Be proactive and hunt for the hidden threats that may lurk unnoticed on your network; if you are targeted specifically you likely won’t ever detect it internally using COTS tools. Perhaps it may be discovered only after a law enforcement agency brings it to your attention or after a proactive incident response investigation. Educate IT staff on the real current threats and analyze the techniques used by attackers and the operational security needed to properly deal with those threats. Defend at all layers and coordinate suspicious activity between platform security admins. Never assume your AV or IDS signatures and heuristics will automatically catch the threat. Understand and monitor event logs and patch those plugins and 3rd party browsers. Use security policies to configure systems and manage drift. Identify your valuables assets using a risk management model. Follow the recommended guidance for securing AD and mitigating PtH threats.
Firewalls are necessary, but so is a security development lifecycle (SDL) for applications to prevent and respond to application threats. Antivirus is important, but so is adding security controls such as ASLR, DEP and Certificate verification (such as available with the EMET 4.0). Patching the O/S is important, but so is application whitelisting and 3rd party application inventory and patch management.
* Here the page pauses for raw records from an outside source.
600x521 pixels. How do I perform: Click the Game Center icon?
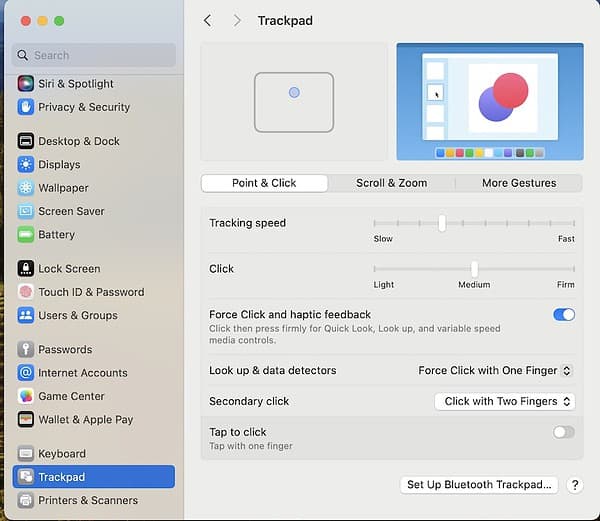pos(26,396)
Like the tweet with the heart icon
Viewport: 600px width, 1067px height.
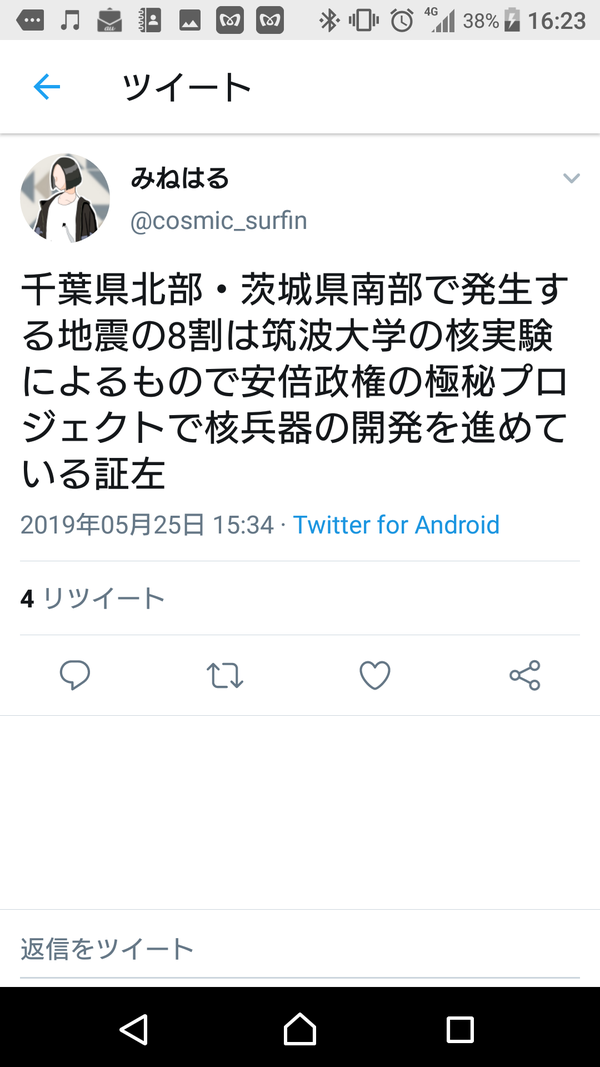tap(375, 675)
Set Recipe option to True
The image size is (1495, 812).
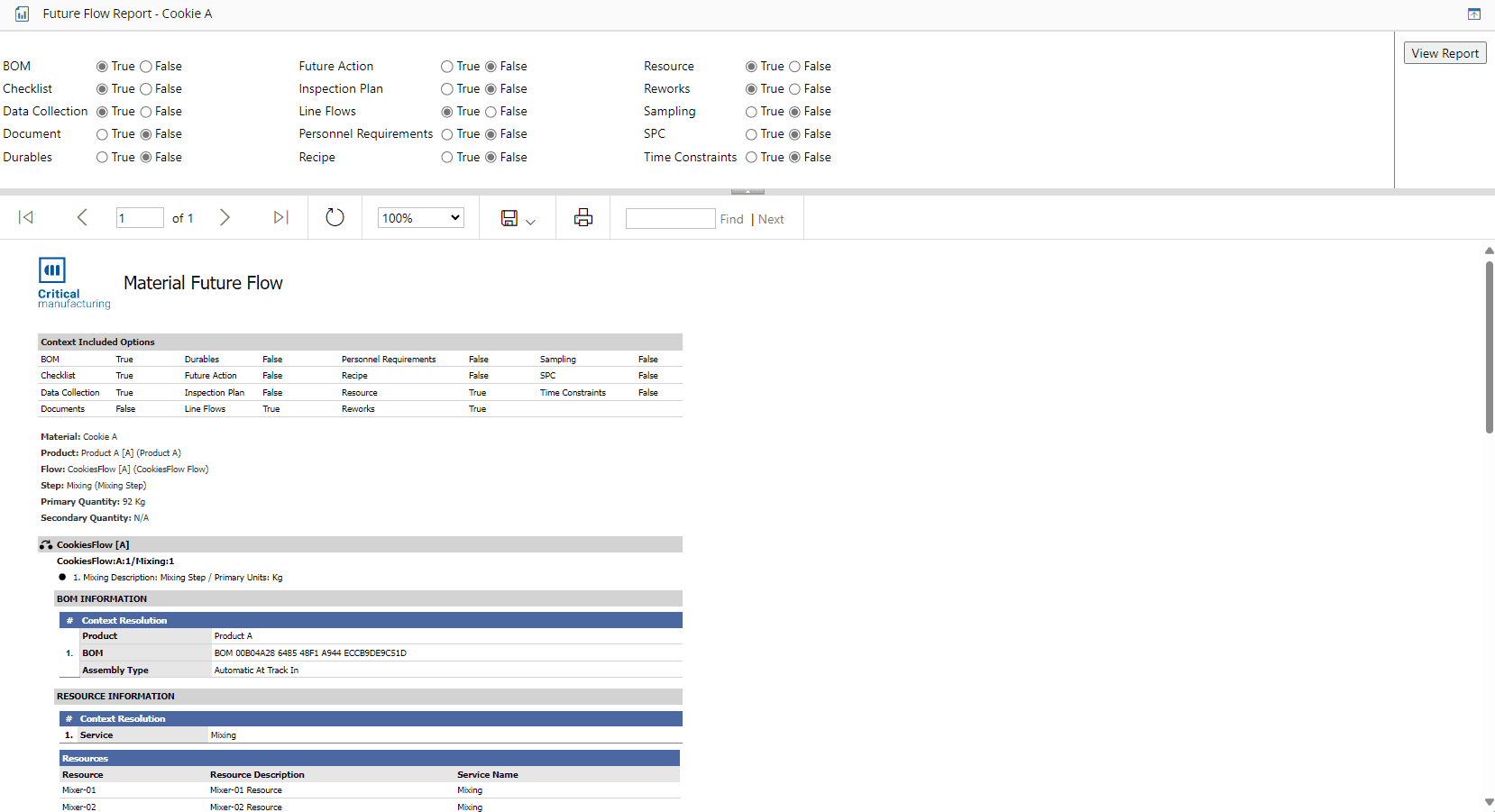[x=447, y=158]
Secure builds are important, but as critical are secure monitoring and IPsec restrictions to protect valuable assets on the wire and to prevent malicious inbound traffic. Limiting the number of domain admins is crucial, but even one privileged account of any kind with access to the manage the storage systems or virtual machines and is Internet or email connected compromises the security for the entire network.
We are at risk primarily because admins don’t always understand the threats. We are failing because we are using antiquated architectures and designs that have not been modified to keep up with the ever-changing threat landscape. We lose data and become the story of the day because we use poor design and operational security and most of the time don’t know whether or not they have been compromised because we rely solely on security software notifications as the authority of the state of our network.